Myrto Lecture with Eric Tchetgen TchetgenWe are extremely pleased for Department alumnus Dr. Eric Tchetgen Tchetgen, PhD ’06, to present the 2020 Myrto Lefkopoulou Distinguished Lectureship later this week.

Please join us for his virtual lecture on:
Thursday, September 17, 2020 | 1-2pm | Via Zoom

An Introduction to Proximal Causal Learning

A standard assumption for causal inference from observational data is that one has measured a sufficiently rich set of covariates to ensure that within covariates strata, subjects are exchangeable across observed treatment values. Skepticism about the exchangeability assumption in observational studies is often warranted because it hinges on one’s ability to accurately measure covariates relevant to various potential confounding mechanisms. Realistically, confounding mechanisms can rarely if ever, be learned with certainty from measured covariates. One can therefore only ever hope that covariate measurements are at best proxies of true underlying confounding mechanisms operating in an observational study, thus invalidating causal claims made on basis of standard exchangeability conditions. Causal learning from proxies is a challenging inverse problem which has to date remained unresolved. In this talk, I will introduce a formal potential outcome framework for proximal causal learning, which while explicitly acknowledging covariate measurements as imperfect proxies of confounding mechanisms, offers an opportunity to learn about causal effects in settings where exchangeability on the basis of measured covariates fails. Sufficient conditions for nonparametric identification are given, leading to the proximal g-formula and a corresponding proximal g-computation algorithm for estimation, both generalizations of Robins’ foundational g-formula and g-computation algorithm, which explicitly account for residual confounding bias. Both point treatment and time-varying treatment settings are considered, and an application of proximal g-computation of causal effects is given as illustration.

Dr. Tchetgen Tchetgen is a graduate of the Department of Biostatistics at the Harvard T.H. Chan School of Public Health, having received his PhD in 2006 upon defending his dissertation on “Statistical Methods for Robust Inference in Causal and Missing Data Models” under his advisor Dr. Jamie Robins. After receiving his PhD, he was a Yerby Fellow at the School from 2006-2008 before serving on the faculty from 2008-2017. In 2018 Dr. Tchetgen Tchetgen was named the inaugural Luddy Family President’s Distinguished Professor in the Department of Statistics at The Wharton School of the University of Pennsylvania. He remains an Adjunct Professor of Biostatistics and Epidemiologic Methods at the Harvard Chan School.

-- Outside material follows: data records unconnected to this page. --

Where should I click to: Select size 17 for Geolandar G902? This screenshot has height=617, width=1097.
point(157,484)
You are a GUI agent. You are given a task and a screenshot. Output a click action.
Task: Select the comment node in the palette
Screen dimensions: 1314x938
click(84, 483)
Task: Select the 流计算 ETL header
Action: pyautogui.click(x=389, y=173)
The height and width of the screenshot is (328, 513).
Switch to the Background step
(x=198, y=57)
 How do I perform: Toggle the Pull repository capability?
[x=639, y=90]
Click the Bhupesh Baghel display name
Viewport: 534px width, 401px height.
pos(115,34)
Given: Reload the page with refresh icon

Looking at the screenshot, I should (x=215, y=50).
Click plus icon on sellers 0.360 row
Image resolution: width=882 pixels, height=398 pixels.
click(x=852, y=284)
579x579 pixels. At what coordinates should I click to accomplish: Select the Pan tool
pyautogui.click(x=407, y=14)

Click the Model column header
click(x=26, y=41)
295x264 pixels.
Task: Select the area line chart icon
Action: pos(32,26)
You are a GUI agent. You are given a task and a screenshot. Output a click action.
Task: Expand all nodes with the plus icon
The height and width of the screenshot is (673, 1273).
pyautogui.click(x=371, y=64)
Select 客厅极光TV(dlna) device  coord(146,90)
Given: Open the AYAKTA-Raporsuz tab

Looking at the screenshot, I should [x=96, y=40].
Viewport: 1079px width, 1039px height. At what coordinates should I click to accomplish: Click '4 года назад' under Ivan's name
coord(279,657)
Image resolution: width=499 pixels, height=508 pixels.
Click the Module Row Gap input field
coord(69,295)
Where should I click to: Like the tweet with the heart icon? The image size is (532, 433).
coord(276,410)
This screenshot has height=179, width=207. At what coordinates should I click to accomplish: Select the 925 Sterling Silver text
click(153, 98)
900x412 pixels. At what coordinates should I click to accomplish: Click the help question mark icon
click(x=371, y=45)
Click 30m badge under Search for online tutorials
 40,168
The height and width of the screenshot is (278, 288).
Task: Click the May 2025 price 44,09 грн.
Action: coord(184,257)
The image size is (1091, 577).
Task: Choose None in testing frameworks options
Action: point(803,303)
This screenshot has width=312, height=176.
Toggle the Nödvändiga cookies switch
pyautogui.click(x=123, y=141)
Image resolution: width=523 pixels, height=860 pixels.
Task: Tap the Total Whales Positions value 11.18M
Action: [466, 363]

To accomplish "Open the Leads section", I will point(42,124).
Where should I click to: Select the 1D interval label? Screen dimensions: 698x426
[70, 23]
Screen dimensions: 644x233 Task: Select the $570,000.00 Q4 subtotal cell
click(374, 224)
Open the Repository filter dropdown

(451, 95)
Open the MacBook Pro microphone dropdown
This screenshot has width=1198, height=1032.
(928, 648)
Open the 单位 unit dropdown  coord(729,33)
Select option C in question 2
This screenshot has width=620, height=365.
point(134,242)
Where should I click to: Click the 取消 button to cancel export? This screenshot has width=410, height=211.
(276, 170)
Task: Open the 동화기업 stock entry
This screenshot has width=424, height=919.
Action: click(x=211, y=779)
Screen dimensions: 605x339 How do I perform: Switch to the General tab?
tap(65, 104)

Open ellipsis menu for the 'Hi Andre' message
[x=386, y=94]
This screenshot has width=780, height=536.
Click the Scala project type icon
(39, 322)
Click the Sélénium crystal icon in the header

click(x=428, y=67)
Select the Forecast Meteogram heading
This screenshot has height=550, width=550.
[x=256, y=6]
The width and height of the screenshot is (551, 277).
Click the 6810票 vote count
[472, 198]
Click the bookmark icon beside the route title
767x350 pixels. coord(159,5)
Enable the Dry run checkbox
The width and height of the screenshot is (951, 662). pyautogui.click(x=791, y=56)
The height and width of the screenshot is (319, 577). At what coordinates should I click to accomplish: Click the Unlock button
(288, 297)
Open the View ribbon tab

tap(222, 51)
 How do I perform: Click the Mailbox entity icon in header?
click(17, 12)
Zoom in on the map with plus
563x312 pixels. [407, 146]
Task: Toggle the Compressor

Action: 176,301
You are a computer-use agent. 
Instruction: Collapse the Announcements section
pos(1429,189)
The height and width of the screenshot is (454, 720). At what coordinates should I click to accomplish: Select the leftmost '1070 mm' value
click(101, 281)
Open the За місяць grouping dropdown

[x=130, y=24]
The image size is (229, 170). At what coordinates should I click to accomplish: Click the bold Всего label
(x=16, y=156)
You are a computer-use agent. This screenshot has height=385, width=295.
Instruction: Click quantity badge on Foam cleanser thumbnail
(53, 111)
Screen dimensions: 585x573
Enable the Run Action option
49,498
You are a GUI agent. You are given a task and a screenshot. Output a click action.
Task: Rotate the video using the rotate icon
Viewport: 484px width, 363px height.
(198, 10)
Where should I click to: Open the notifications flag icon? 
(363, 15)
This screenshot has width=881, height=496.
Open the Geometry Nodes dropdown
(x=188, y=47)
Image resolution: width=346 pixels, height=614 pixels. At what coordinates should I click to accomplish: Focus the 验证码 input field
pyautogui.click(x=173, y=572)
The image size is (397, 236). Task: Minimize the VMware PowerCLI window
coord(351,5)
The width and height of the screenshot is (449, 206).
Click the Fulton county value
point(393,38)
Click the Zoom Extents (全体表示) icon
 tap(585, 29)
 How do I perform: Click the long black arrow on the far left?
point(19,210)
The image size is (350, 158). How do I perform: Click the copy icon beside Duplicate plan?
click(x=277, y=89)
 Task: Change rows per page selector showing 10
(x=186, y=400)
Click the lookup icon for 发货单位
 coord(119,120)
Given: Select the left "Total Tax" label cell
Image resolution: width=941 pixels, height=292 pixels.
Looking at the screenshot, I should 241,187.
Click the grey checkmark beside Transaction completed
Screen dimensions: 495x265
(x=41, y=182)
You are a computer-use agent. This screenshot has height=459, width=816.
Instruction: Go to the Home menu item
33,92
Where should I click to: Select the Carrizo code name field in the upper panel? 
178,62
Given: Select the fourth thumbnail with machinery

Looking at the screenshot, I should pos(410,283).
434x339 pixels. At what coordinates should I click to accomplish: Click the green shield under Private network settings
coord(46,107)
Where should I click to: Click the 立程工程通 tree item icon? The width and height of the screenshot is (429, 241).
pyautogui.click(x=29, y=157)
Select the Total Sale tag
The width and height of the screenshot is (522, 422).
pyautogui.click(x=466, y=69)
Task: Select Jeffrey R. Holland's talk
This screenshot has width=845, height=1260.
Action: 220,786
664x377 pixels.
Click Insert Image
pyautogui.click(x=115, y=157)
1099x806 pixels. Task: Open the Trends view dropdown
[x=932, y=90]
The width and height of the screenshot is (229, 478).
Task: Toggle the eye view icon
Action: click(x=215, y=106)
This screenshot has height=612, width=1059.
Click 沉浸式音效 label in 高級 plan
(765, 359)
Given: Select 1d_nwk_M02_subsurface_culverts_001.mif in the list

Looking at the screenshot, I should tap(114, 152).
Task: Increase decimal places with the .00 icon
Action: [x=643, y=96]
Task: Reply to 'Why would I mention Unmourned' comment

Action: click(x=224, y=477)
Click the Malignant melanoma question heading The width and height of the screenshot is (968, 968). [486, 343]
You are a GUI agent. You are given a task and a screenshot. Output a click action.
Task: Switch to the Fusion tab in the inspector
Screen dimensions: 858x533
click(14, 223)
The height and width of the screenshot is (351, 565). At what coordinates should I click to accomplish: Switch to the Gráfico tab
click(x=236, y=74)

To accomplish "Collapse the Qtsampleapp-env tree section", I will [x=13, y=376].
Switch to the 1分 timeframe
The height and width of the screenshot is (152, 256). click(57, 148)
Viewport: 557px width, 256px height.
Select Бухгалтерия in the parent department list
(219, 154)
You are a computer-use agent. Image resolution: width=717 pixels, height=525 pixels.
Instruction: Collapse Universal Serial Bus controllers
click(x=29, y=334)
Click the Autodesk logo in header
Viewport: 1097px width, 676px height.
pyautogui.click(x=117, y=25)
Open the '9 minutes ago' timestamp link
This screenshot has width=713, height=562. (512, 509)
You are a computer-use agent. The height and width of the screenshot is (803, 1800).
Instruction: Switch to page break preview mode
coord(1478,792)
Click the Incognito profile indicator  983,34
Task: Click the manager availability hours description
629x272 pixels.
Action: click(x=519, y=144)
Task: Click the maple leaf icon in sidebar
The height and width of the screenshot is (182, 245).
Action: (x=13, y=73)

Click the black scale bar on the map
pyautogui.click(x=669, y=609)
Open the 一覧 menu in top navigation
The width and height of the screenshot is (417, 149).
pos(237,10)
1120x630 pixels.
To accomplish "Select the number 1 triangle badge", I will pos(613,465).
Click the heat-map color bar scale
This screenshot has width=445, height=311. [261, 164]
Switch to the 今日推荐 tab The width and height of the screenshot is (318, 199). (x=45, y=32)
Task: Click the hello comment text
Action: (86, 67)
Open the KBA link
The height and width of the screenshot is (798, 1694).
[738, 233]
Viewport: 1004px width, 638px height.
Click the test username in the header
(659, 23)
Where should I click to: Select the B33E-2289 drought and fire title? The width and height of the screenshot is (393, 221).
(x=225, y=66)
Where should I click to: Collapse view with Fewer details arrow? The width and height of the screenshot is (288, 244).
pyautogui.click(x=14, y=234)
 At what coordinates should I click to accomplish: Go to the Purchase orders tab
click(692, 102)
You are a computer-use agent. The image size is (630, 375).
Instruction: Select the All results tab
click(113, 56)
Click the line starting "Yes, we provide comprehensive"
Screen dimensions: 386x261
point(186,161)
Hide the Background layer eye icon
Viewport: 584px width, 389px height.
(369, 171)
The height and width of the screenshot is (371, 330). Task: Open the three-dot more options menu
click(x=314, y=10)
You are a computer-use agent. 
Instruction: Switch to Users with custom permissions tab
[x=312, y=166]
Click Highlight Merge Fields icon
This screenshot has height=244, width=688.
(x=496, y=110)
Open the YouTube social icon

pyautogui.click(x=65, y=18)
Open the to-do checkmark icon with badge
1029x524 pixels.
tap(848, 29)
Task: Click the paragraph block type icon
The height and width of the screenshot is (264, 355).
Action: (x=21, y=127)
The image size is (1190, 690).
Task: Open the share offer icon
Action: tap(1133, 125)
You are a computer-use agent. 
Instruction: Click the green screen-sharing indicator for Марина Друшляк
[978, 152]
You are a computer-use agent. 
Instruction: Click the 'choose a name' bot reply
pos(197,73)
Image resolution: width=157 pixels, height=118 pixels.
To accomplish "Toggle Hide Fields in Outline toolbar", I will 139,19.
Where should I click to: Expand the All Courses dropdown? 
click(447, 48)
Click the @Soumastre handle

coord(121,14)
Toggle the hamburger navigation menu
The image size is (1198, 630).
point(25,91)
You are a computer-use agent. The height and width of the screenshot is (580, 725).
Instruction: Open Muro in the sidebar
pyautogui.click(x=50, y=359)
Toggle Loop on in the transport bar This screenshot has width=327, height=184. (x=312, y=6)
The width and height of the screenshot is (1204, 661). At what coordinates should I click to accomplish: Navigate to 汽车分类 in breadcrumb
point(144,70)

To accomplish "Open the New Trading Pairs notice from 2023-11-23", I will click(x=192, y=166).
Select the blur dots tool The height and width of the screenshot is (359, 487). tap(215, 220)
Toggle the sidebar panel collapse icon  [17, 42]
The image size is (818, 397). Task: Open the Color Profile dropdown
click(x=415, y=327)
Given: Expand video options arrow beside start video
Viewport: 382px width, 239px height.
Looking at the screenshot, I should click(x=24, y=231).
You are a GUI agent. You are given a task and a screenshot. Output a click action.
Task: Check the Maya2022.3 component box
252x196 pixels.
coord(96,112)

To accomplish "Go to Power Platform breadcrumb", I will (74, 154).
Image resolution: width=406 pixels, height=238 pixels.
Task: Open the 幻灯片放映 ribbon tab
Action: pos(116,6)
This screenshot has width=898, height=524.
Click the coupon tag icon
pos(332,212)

Dr. Tchetgen Tchetgen has distinguished himself as one of the leading young biostatisticians and epidemiologic methodologists in the world, having made numerous influential contributions to the development and application of statistical methods for missing data, causal inference, and semiparametric regression in social, genetic and infectious disease epidemiology.

In addition to his myriad of research accomplishments, Dr. Tchetgen Tchetgen is a talented and inspiring teacher and mentor who has published over 140 papers in top statistical and epidemiological journals, produced an impressive record of grant funding, and has generously and tirelessly served the statistical profession, both nationally and internationally. He is a hardworking, creative, and well-respected leader, and through his statistical talent, has dedicated his career to advancing public health.